Remote SharedArray problems

parallel
cluster

#1

I am trying to run this example but I get the following:

julia> remotes = addprocs([("user@remote_host", 4)])
4-element Array{Int64,1}:
 2
 3
 4
 5

julia> S = SharedArray{Int}((3,4), init = S -> S[localindexes(S)] = myid(), pids=remotes)
3×4 SharedArray{Int64,2}:
 2  3  4  5
 2  3  4  5
 2  3  4  5

julia> procs(S)
4-element Array{Int64,1}:
 2
 3
 4
 5

julia> r = @spawnat remotes[1] S*eye(4)
ERROR: BoundsError: attempt to access 0×0 Array{Int64,2} at index [1]
Stacktrace:
 [1] hash(::SharedArray{Int64,2}, ::UInt64) at ./abstractarray.jl:1950
 [2] hash(::SharedArray{Int64,2}) at ./hashing.jl:5
 [3] serialize_global_from_main(::Base.Distributed.ClusterSerializer{TCPSocket}, ::Symbol) at ./distributed/clusterserialize.jl:145
 [4] foreach(::Base.Distributed.##4#6{Base.Distributed.ClusterSerializer{TCPSocket}}, ::Array{Symbol,1}) at ./abstractarray.jl:1731
 [5] serialize(::Base.Distributed.ClusterSerializer{TCPSocket}, ::TypeName) at ./distributed/clusterserialize.jl:83
 [6] serialize_type_data(::Base.Distributed.ClusterSerializer{TCPSocket}, ::DataType) at ./serialize.jl:511
 [7] serialize_type(::Base.Distributed.ClusterSerializer{TCPSocket}, ::DataType, ::Bool) at ./serialize.jl:554
 [8] serialize_any(::Base.Distributed.ClusterSerializer{TCPSocket}, ::Any) at ./serialize.jl:615
 [9] serialize_msg(::Base.Distributed.ClusterSerializer{TCPSocket}, ::Base.Distributed.CallMsg{:call}) at ./distributed/messages.jl:89
 [10] send_msg_(::Base.Distributed.Worker, ::Base.Distributed.MsgHeader, ::Base.Distributed.CallMsg{:call}, ::Bool) at ./distributed/messages.jl:181
 [11] #remotecall#138 at ./distributed/remotecall.jl:325 [inlined]
 [12] remotecall(::Function, ::Base.Distributed.Worker) at ./distributed/remotecall.jl:324
 [13] #remotecall#139(::Array{Any,1}, ::Function, ::Function, ::Int64) at ./distributed/remotecall.jl:336
 [14] spawnat(::Int64, ::Function) at ./distributed/macros.jl:15

What am I doing wrong here?


#2

SharedArray means shared memory array, and is typically used when workers are on the same machine with access to shared memory.
If you’re trying this on a remote machine, it’s unlikely the machines share memory, and so it’s not going to work.

https://docs.julialang.org/en/stable/manual/parallel-computing/#man-shared-arrays-1

Depending on your use case, you might look at Distributed Arrays: https://github.com/JuliaParallel/DistributedArrays.jl


#3

Well sure, but I am not trying to have a SharedArray shared between different machines.

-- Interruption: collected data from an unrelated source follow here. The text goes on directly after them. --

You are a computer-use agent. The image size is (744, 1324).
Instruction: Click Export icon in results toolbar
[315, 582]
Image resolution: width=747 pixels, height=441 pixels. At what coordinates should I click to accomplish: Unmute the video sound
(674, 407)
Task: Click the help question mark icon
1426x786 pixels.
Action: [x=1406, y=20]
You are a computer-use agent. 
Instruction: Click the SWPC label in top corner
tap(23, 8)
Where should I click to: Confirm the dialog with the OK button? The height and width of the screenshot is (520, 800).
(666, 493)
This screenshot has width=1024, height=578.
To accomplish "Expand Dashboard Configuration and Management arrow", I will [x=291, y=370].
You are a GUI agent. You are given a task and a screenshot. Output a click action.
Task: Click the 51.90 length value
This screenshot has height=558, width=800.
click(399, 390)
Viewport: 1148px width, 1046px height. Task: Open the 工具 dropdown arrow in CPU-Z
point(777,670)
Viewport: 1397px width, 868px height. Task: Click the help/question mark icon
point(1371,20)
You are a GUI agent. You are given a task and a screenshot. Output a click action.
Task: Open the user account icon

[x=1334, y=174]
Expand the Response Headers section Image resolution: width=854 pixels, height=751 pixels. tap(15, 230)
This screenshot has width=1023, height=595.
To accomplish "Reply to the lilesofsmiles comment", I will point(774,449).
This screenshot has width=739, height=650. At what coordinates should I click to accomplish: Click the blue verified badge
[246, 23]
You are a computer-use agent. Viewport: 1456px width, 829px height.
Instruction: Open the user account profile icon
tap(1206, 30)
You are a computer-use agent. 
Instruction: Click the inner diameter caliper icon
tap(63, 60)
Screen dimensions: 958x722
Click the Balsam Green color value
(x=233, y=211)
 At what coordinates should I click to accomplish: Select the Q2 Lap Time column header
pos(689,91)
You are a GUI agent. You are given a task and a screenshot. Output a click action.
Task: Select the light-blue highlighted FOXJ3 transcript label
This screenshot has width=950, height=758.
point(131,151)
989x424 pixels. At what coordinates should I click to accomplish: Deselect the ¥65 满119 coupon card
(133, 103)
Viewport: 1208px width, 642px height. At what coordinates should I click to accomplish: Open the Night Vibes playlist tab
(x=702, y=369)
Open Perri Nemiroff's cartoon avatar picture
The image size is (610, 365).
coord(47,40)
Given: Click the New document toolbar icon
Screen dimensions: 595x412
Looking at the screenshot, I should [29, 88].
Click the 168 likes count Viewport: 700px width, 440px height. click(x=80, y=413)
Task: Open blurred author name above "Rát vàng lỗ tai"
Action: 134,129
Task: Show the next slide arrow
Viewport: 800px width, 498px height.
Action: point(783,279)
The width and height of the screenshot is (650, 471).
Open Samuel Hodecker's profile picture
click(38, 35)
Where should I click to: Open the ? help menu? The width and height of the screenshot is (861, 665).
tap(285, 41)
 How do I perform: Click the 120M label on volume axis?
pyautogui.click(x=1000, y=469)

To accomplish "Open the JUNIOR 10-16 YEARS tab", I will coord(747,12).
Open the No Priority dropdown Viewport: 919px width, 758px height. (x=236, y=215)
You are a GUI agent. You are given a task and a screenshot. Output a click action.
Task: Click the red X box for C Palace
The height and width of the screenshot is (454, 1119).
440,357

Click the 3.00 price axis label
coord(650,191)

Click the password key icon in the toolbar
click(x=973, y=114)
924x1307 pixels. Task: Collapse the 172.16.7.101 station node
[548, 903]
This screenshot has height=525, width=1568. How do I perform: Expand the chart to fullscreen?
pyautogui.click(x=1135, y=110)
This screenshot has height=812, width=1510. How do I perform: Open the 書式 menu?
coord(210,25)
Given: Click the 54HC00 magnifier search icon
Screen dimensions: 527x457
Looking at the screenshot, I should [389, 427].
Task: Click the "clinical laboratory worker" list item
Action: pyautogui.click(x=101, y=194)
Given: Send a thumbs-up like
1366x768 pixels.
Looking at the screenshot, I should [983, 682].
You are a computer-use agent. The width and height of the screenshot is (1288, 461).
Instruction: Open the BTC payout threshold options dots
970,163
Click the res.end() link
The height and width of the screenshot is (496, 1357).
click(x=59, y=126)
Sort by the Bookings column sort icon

I am trying to have a SharedArray with shared memory on the same machine, but one which is remote. Reading the example in the link I provided it seems that this should be possible to do. In particular:

“I take it your suggestion means that the SharedArray code is designed to be invoked from the master process…”
“The previous invocation, while a bit inefficient should have worked too.”

I interpret this that it should be perfectly ok to construct a SharedArray with a call on a local process, where the array will live on a remote machine, as long as all the pids in the call are on that same remote machine. I mean I am basically only calling the commands provided by Amit Murthy, who seems to be one of the main contributors to DistributedArrays.jl and parallel Julia in general.


#4

Ah, I can see what you’re trying to do now.

I can confirm that for me, this works on v0.5.1, but not on v0.6.0. Seems like a regression.

Error message suggests that serialize is trying to hash the shared array locally - same error as trying to access S locally, say by executing S[1].

Maybe worth raising an issue?


#5

Yes, seems like it is actually a bug then. Thanks for confirming!